Jorma Paavilainen

Personal information
- Born: April 5, 1960 (age 66)

Chess career
- Country: Finland
- Title: FIDE Master (1990)
- World Champion: World Chess Solving Champion (2001)
- FIDE rating: 2305 (January 2007)
- Peak rating: 2340 (July 1994)

= Jorma Paavilainen =

Finnish chess player (born 1960)

Jorma Paavilainen (born April 5, 1960) is a Finnish chess problemist.

==Biography==
Twice (1983, 1985) played for Finland in World Youth U26 Team Chess Championships. In 1985 played for Finland second team in the Nordic Cup in chess. In later years regular played for Pori town team in Finnish Chess Championship I league. He is a FIDE Master (FM).

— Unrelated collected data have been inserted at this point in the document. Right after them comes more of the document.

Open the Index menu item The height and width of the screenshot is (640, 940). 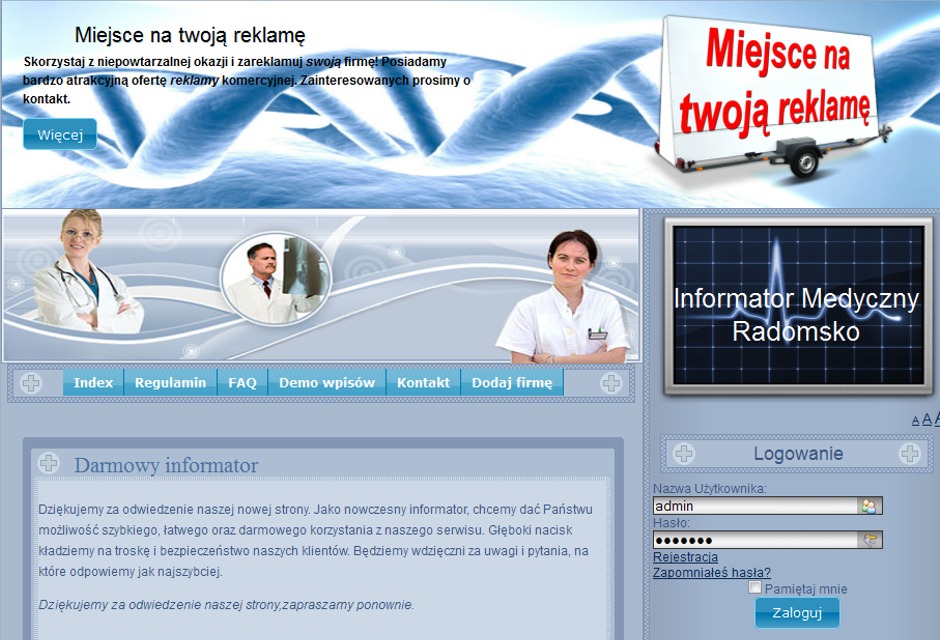pos(93,383)
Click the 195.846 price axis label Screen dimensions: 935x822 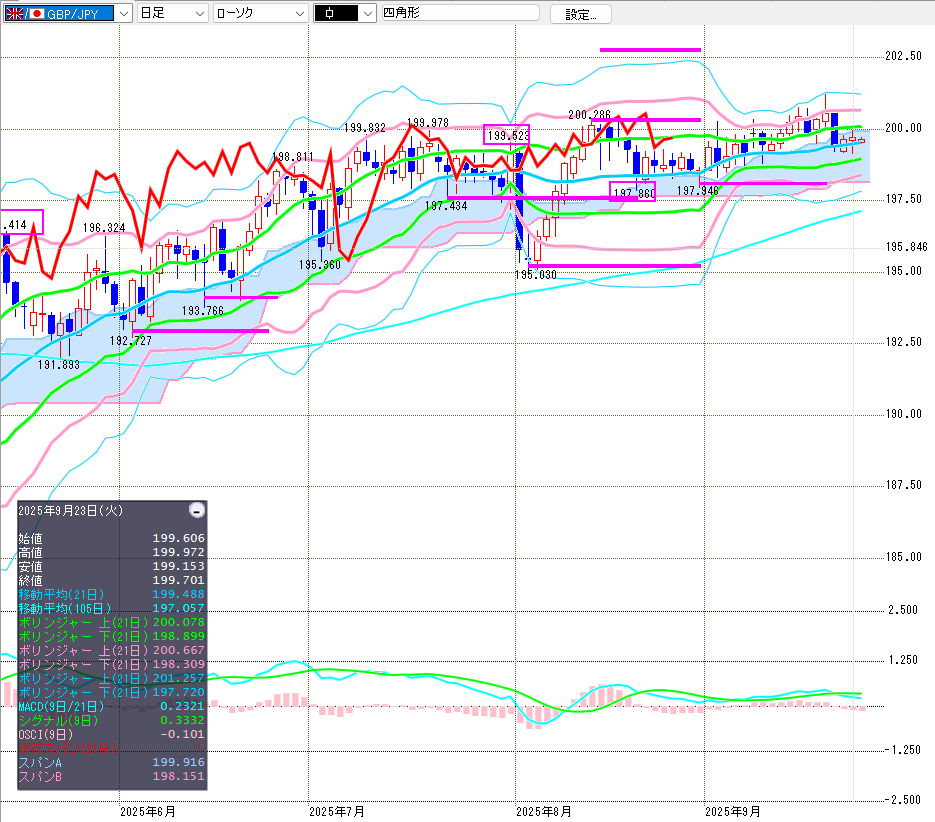(906, 247)
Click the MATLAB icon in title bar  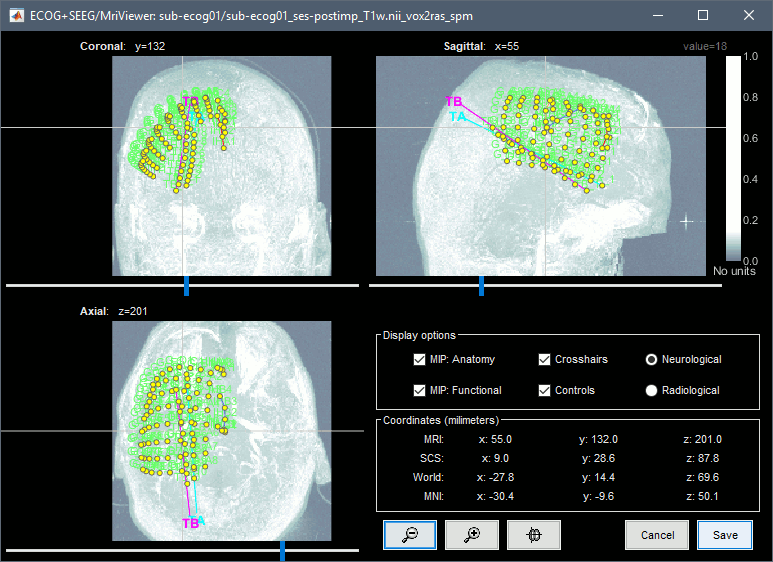pyautogui.click(x=14, y=15)
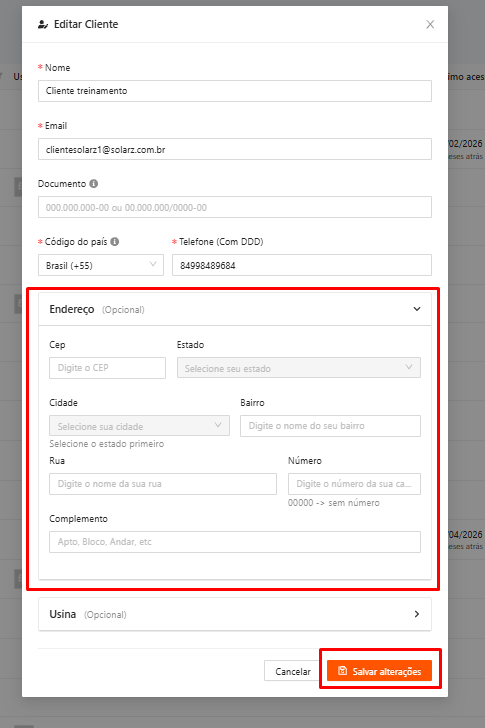
Task: Click the Bairro input field
Action: click(330, 426)
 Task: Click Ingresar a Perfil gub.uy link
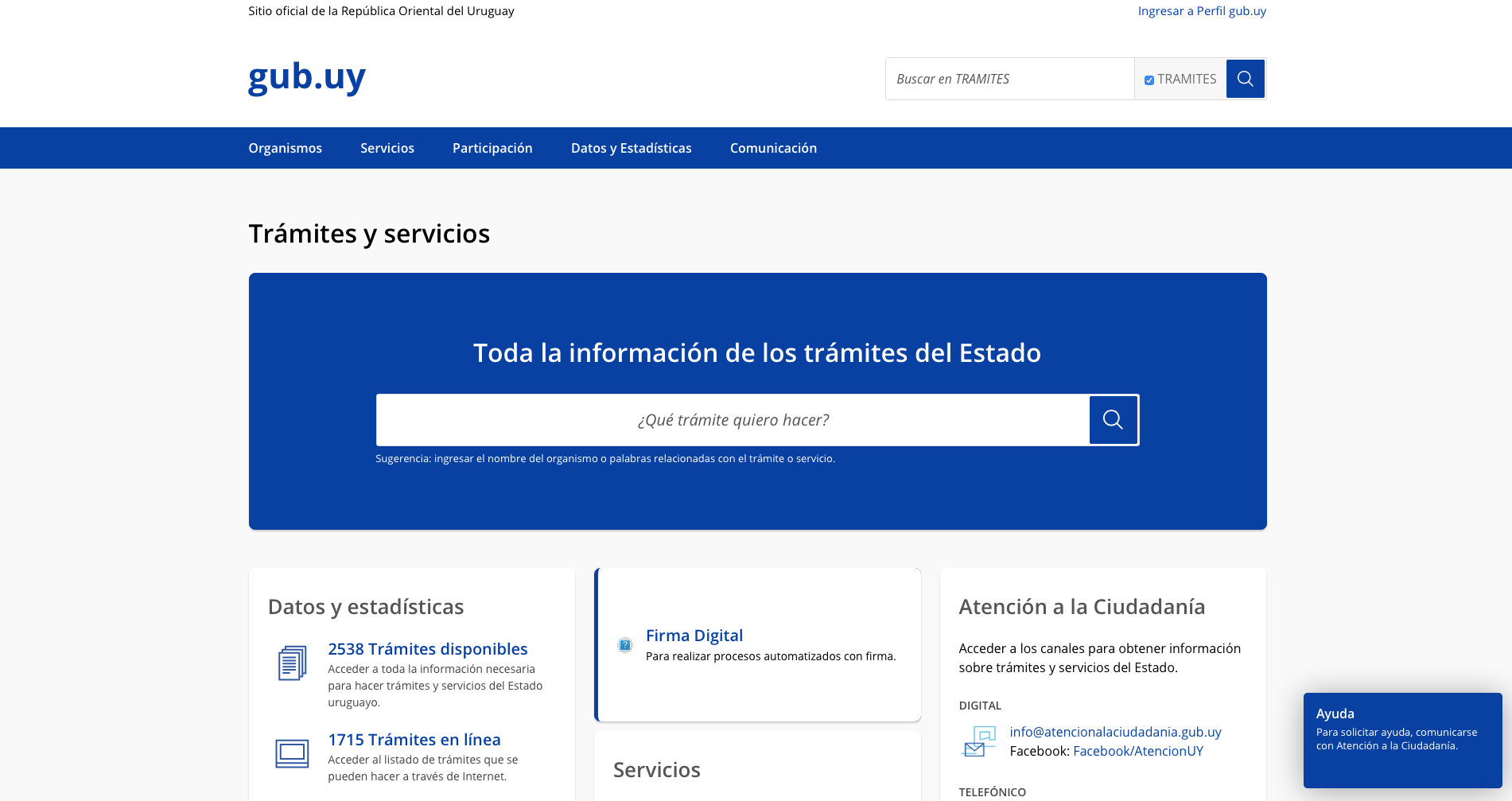[x=1202, y=11]
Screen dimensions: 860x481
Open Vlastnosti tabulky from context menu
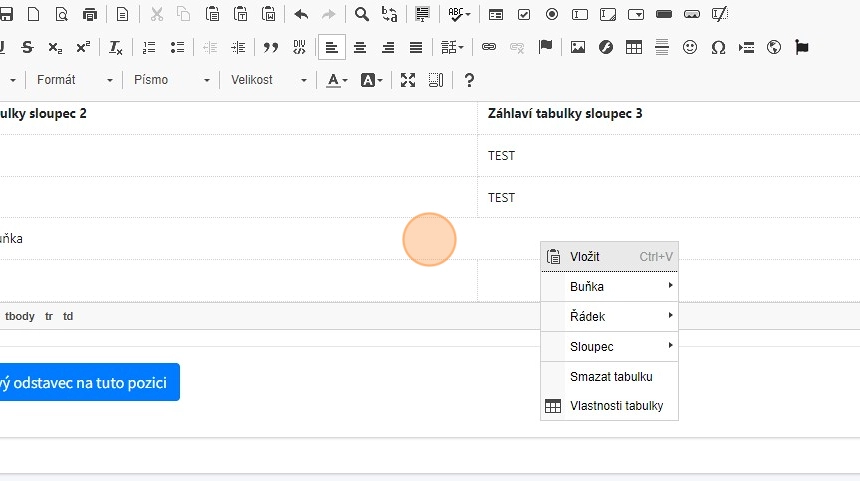(x=616, y=406)
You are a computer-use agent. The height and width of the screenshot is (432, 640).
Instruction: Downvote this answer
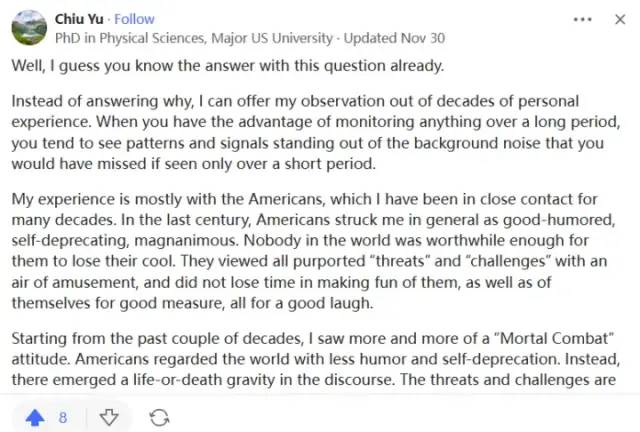tap(110, 416)
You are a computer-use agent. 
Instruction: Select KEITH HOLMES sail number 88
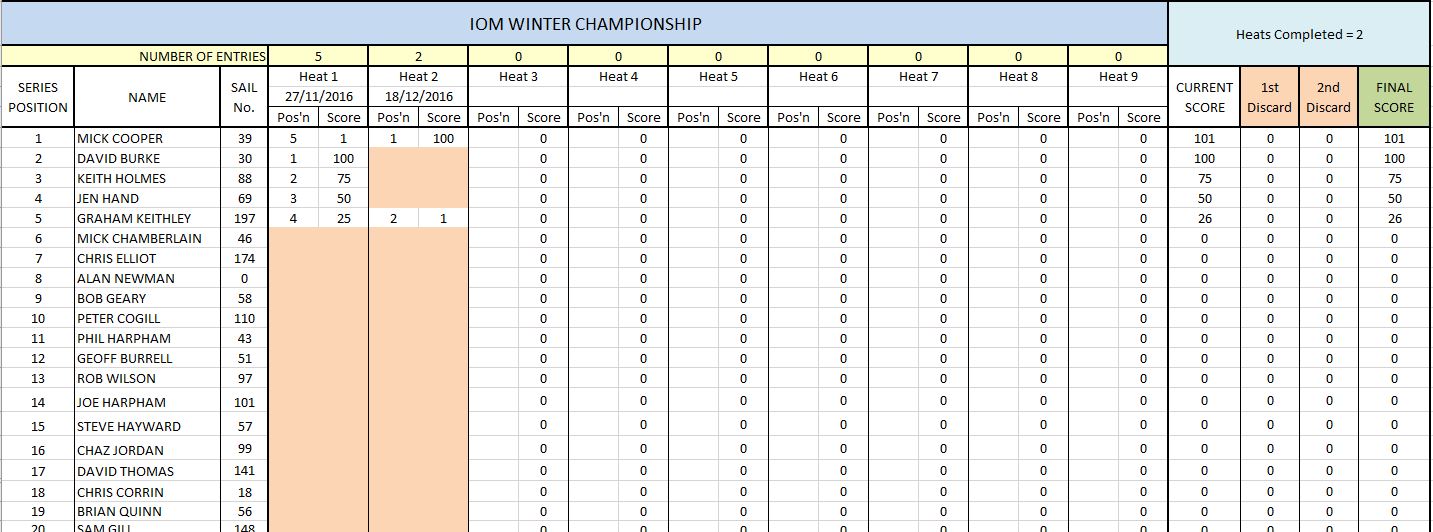pyautogui.click(x=244, y=178)
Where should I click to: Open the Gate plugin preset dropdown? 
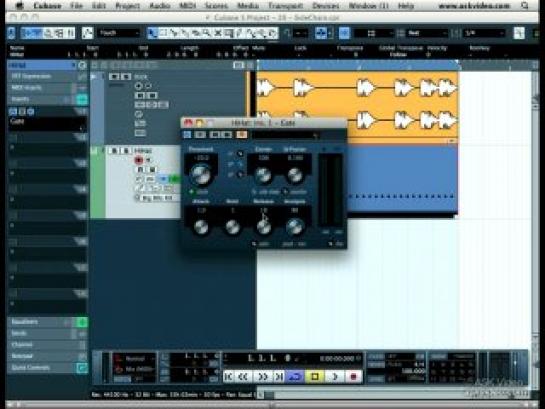(x=286, y=135)
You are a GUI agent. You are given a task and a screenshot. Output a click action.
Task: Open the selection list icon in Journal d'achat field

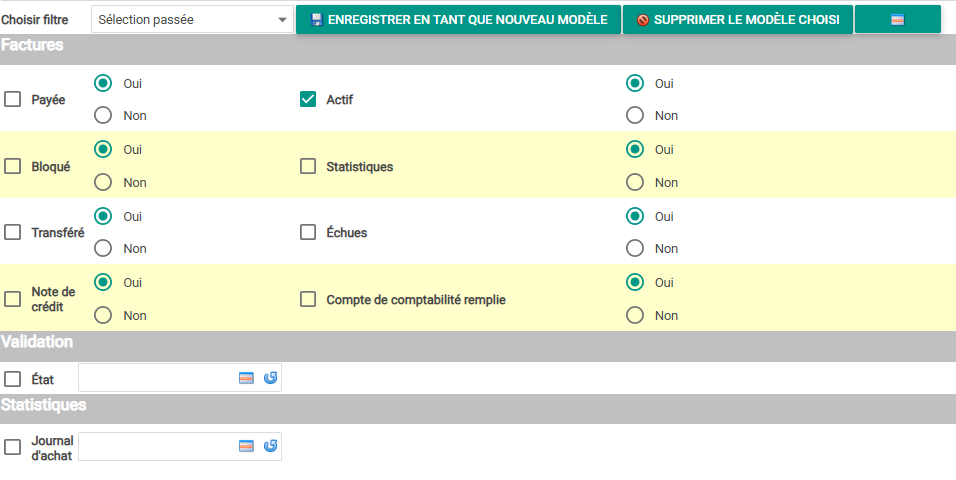(246, 446)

Paavilainen become best known as the chess problemist and chess problems solver. He is many times Finnish Chess Solving Championship winner: 1998, 2000, 2001, 2005, 2007, 2008, 2010 and 2011. In 1999 Paavilainen gained the title of International Solving Grandmaster. In 2001 in Wageningen he won the individual World Chess Solving Championship. In 2003 Paavilainen won silver medal in Belgium Open Chess Solving Championship. In 2006 he won silver medal in World Chess Solving Championship. Paavilainen is Finnish chess problem magazine Tehtäväniekka editor.